(Dataset excerpts)
★ ★ ★ ★

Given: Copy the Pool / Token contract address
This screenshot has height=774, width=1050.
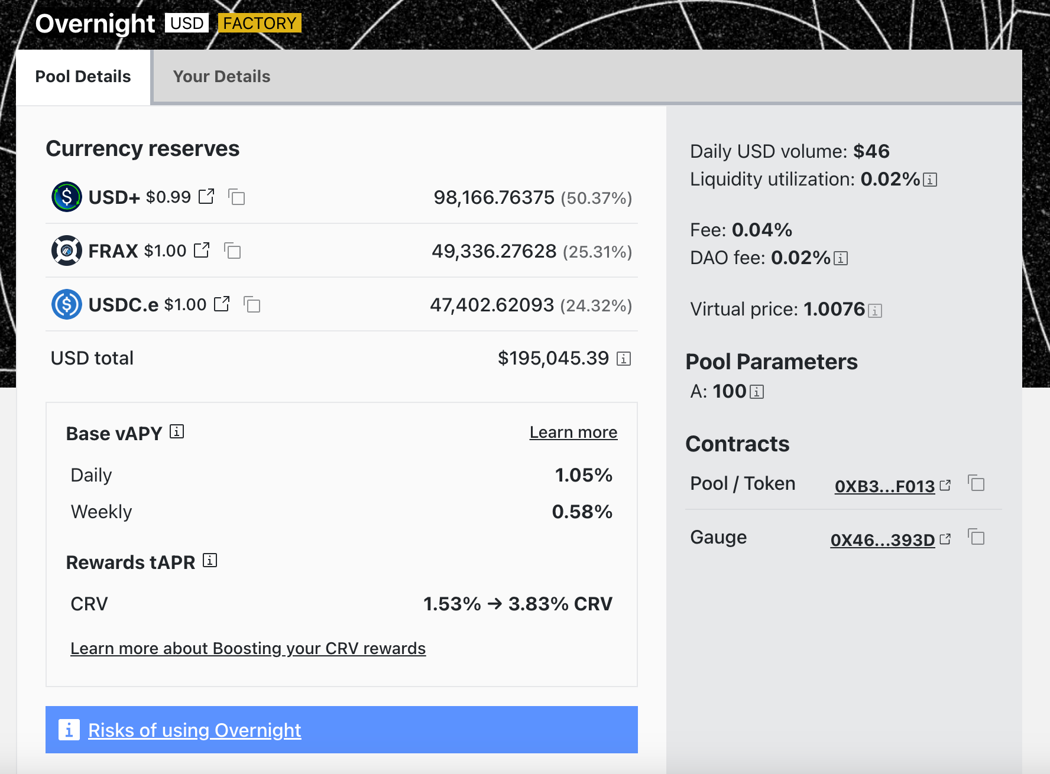Looking at the screenshot, I should tap(976, 483).
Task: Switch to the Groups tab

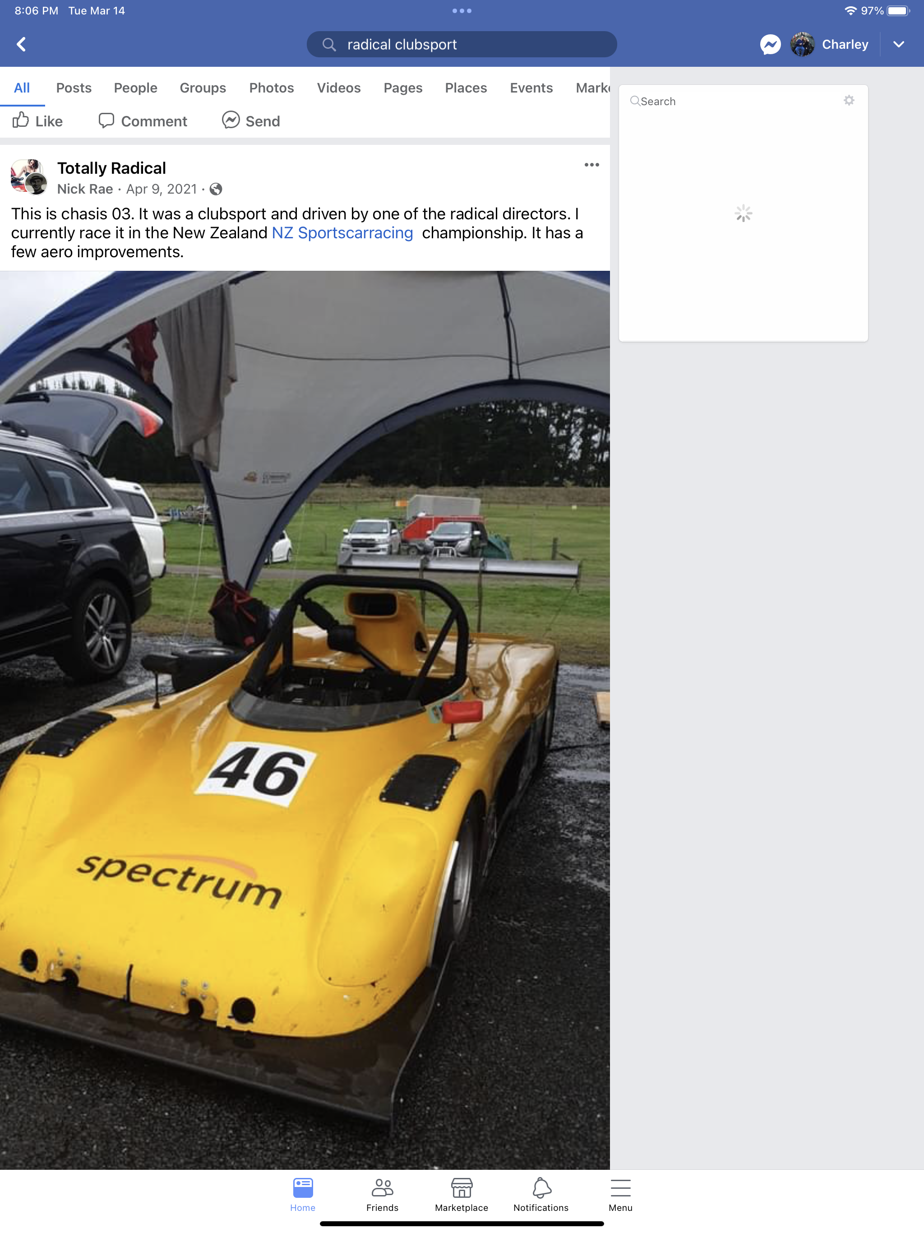Action: [203, 88]
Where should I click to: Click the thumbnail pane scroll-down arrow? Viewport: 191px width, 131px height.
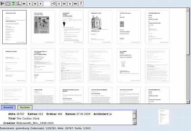[188, 102]
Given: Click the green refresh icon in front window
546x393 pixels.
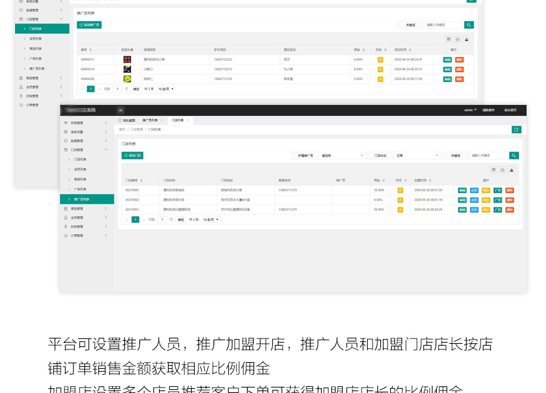Looking at the screenshot, I should click(516, 129).
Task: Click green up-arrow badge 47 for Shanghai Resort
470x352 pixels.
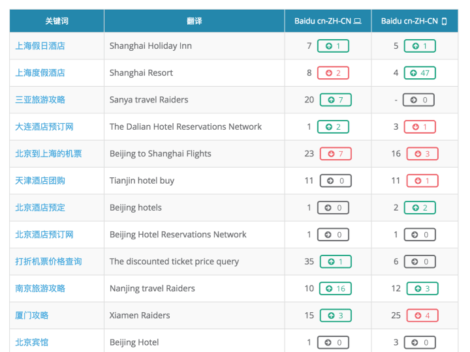Action: (420, 73)
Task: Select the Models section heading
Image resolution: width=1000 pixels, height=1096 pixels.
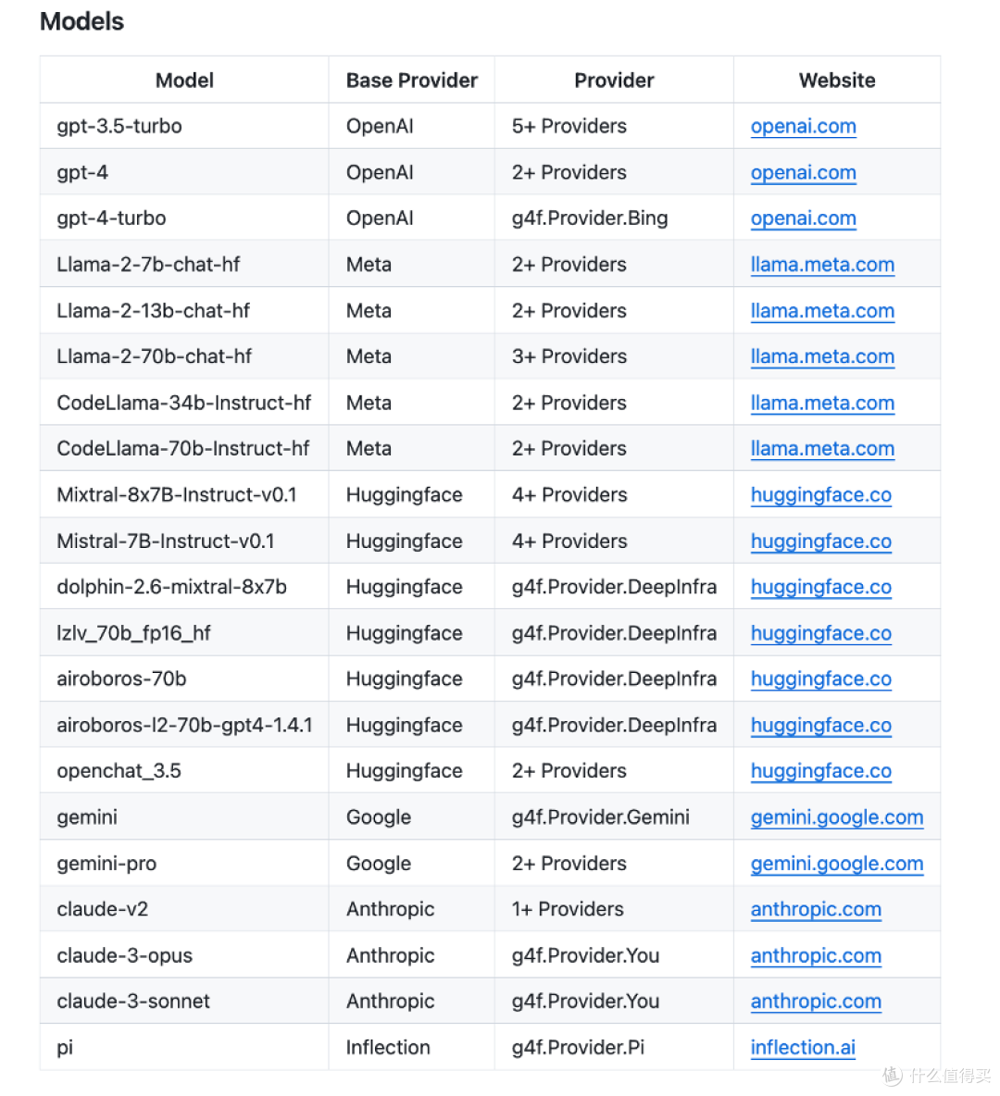Action: tap(81, 21)
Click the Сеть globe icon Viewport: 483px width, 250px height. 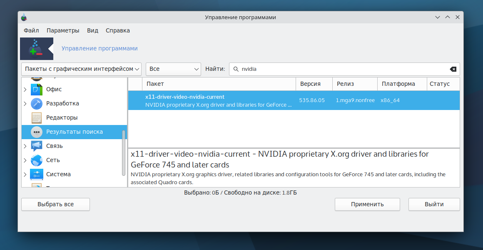[x=37, y=160]
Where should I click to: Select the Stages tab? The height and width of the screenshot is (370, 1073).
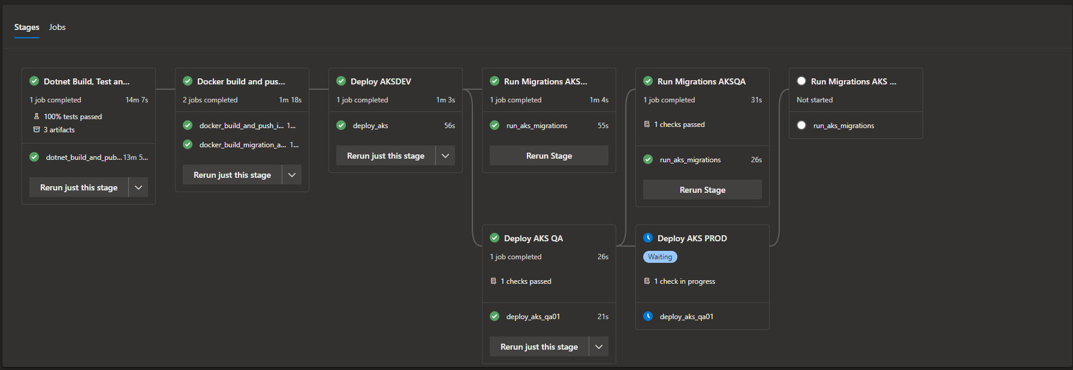click(27, 28)
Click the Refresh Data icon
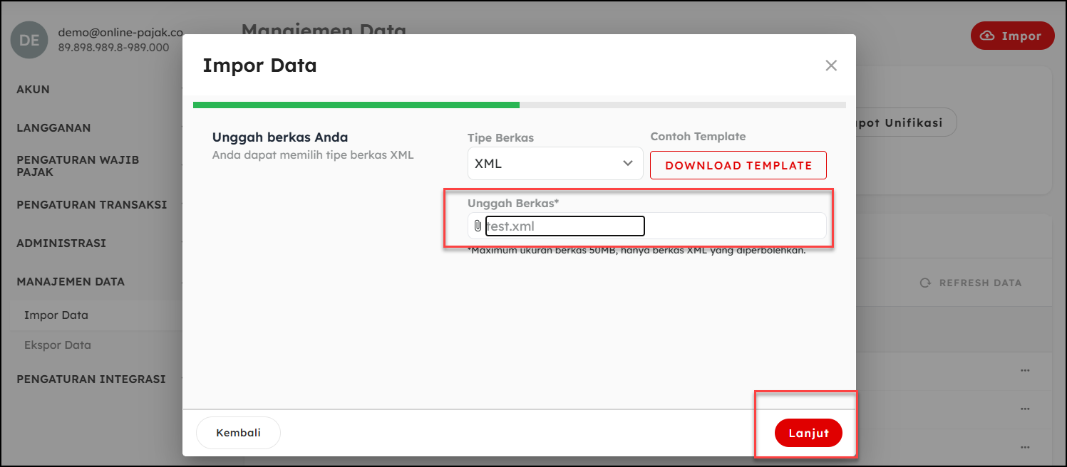This screenshot has width=1067, height=467. [x=925, y=283]
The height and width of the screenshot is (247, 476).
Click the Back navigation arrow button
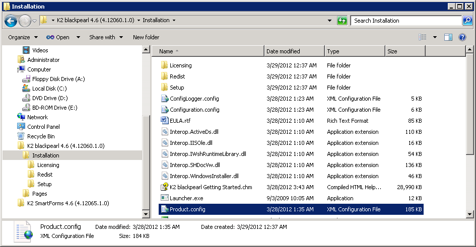[11, 21]
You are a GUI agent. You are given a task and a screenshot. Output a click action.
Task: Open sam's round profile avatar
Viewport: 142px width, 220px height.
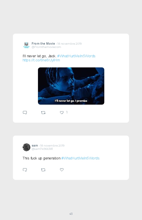pos(26,147)
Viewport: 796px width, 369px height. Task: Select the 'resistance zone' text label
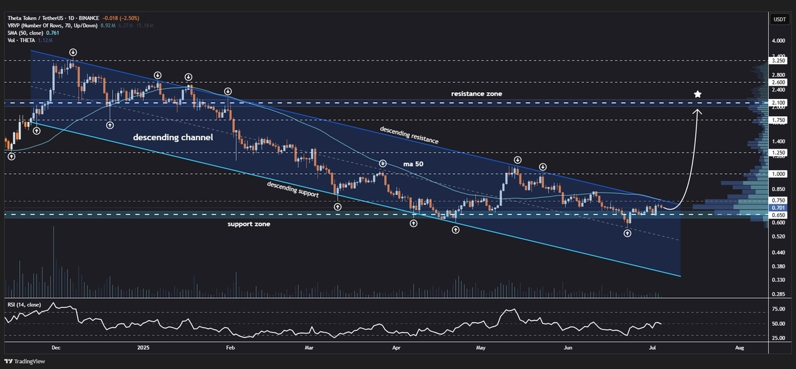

★ ★ ★ ★

• [Action item]
Leaving the pictures out, set down exactly the lines from the one with "You are a GUI" through the end of the records.

• [Written answer]
You are a GUI agent. You are given a task and a screenshot. Output a click action.
Task: Open sam's round profile avatar
Viewport: 142px width, 220px height.
pos(26,147)
Viewport: 796px width, 369px height. Task: Select the 'resistance zone' text label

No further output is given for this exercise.